== SELECTED EXTRACT ==

The chameleon of Montrose


Once a daily presence in Irish kitchens, Gay Byrne now graces the airwaves only on Sunday afternoons, but he still has views – on the banks, Brian Cowen, and the anxiety that now afflicts his generation. If only someone would ask him for them

IT IS NOT that Gay Byrne particularly wants to behave like the ghost of Montrose but on his weekly visits to the concrete heartland of Irish broadcasting, it just so happens that the car park is deserted, the canteen closed and the corridors are empty of the beautiful people. At the height of his radio life, when his morning shows moved between the whimsical and taboo-breaking with equal ease and when his voice was both a national comfort and a reliable measurement of the despair and absurdity that gripped the country through the bleaker decades, Montrose was his second home. But on these morose winter Sundays, he can roam the place virtually unseen, entering to play his beloved jazz records and then leaving again without encountering a sinner. After 50 years on the air, he finds something blissful in that anonymity.

“As soon as Marion finishes at one, there is a clear-out,” he says brightly. “There are a couple of fellas down the corridor doing sport, and that is about it. You have the place to yourself and it is wonderful.”

== GIVEN EXERCISE 1 ==
State whether each statement agrees with the Gay Byrne profile. Answer yes or no, and quote the words of the profile that decide it: (a) Gay Byrne is now on the air only on Sunday afternoons. (b) During his Sunday visits to Montrose, the canteen is open. (c) He has been broadcasting for 50 years.
The text and the records have no connection to each other.

== DATASET RECORDS ==
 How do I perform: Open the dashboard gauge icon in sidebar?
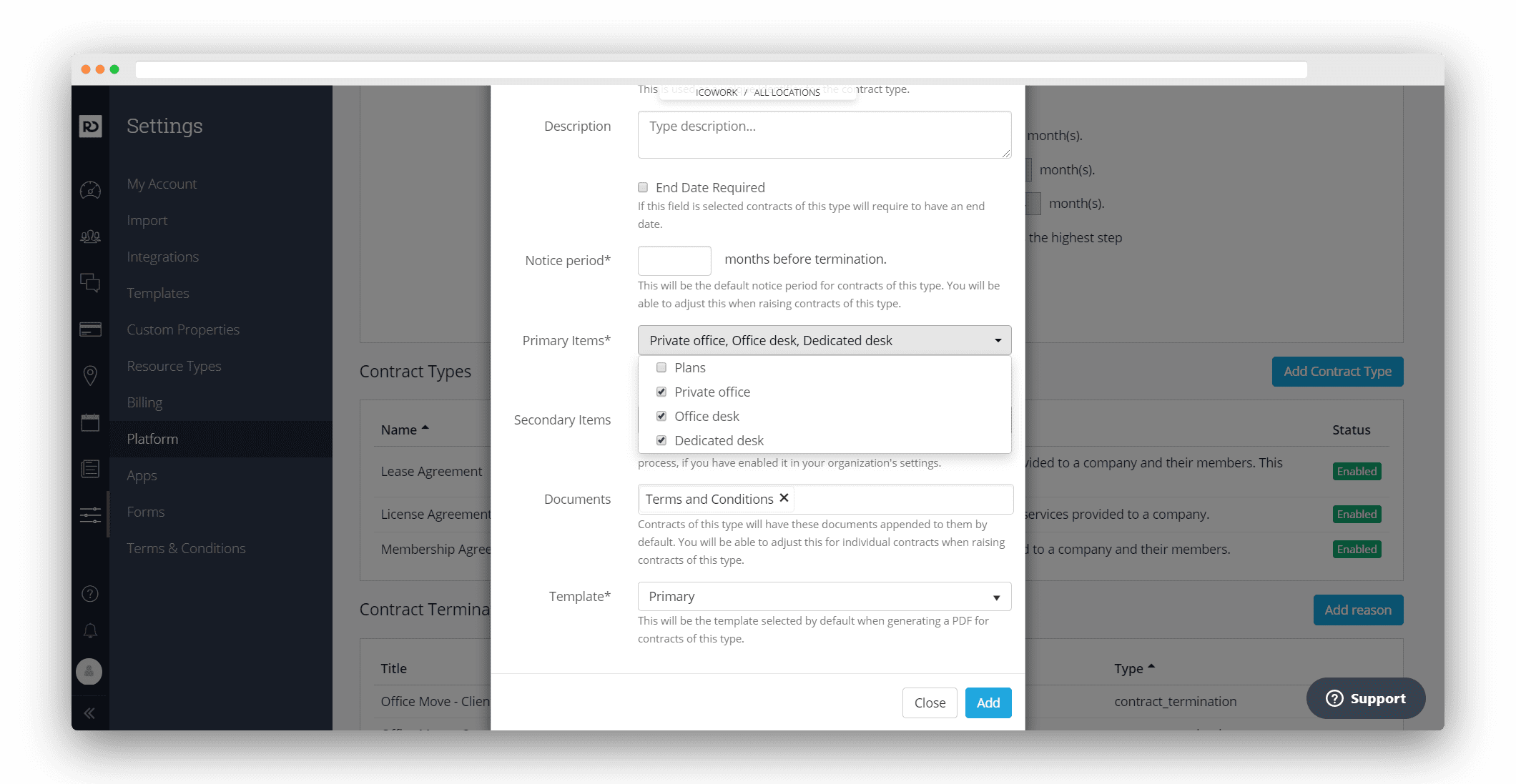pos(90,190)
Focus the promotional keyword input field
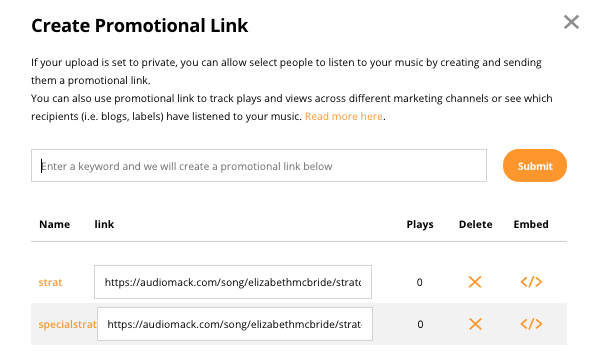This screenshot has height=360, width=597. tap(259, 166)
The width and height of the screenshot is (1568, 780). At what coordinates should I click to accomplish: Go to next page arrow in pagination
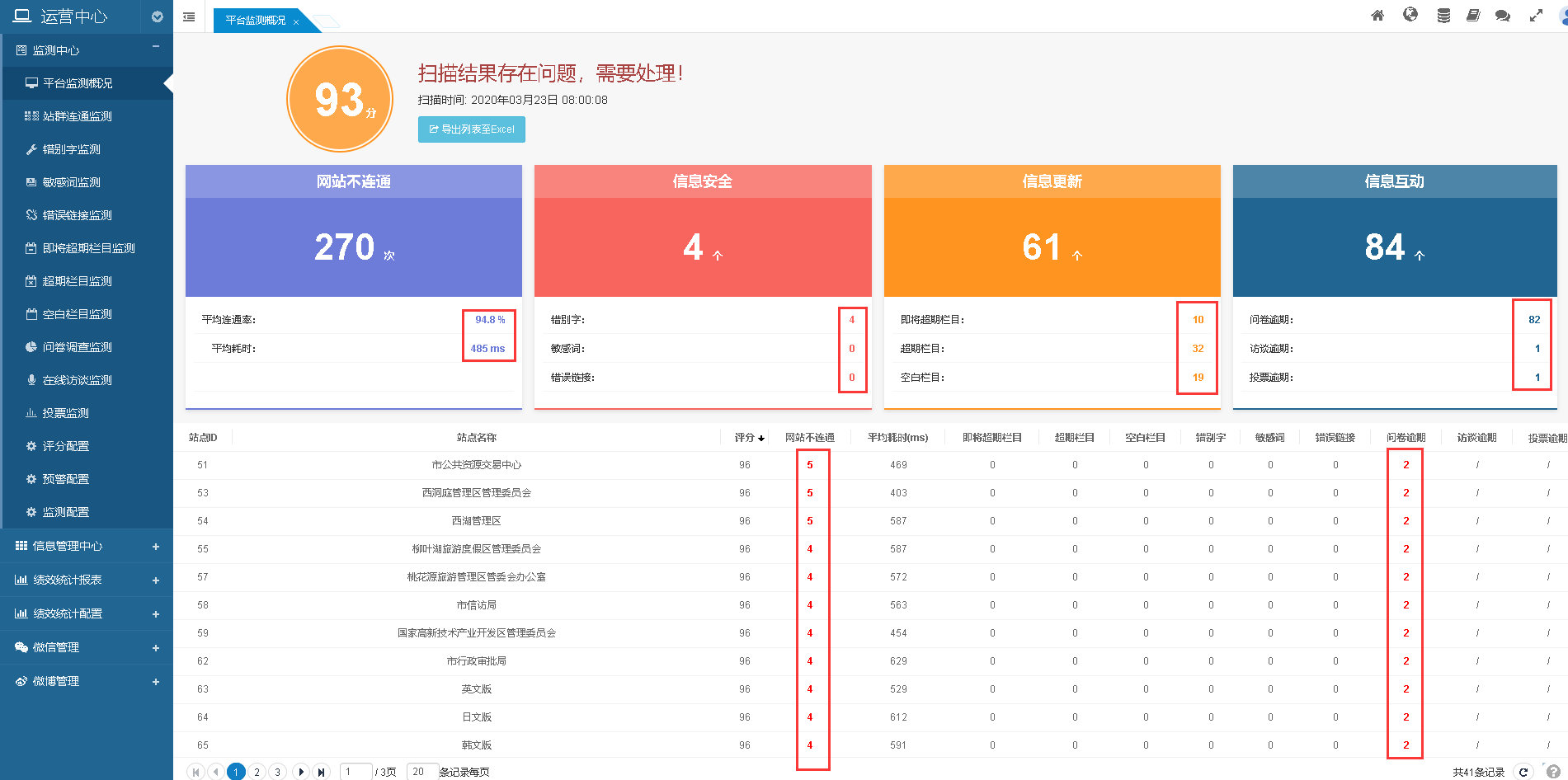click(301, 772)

== GIVEN EXERCISE 2 ==
Rewrite the records from the line that contains "Focus the promotional keyword input field" through the end of the records. Replace "keyword" with "coupon" and change nothing else. Omit the pictures from your reply.

== TASK RESULT 1 ==
(a) Yes: "now graces the airwaves only on Sunday afternoons"
(b) No: "the canteen closed"
(c) Yes: "After 50 years on the air"

== TASK RESULT 2 ==
Focus the promotional coupon input field
This screenshot has height=360, width=597. tap(259, 166)
The width and height of the screenshot is (1568, 780). At what coordinates should I click to accomplish: Go to next page arrow in pagination
click(301, 772)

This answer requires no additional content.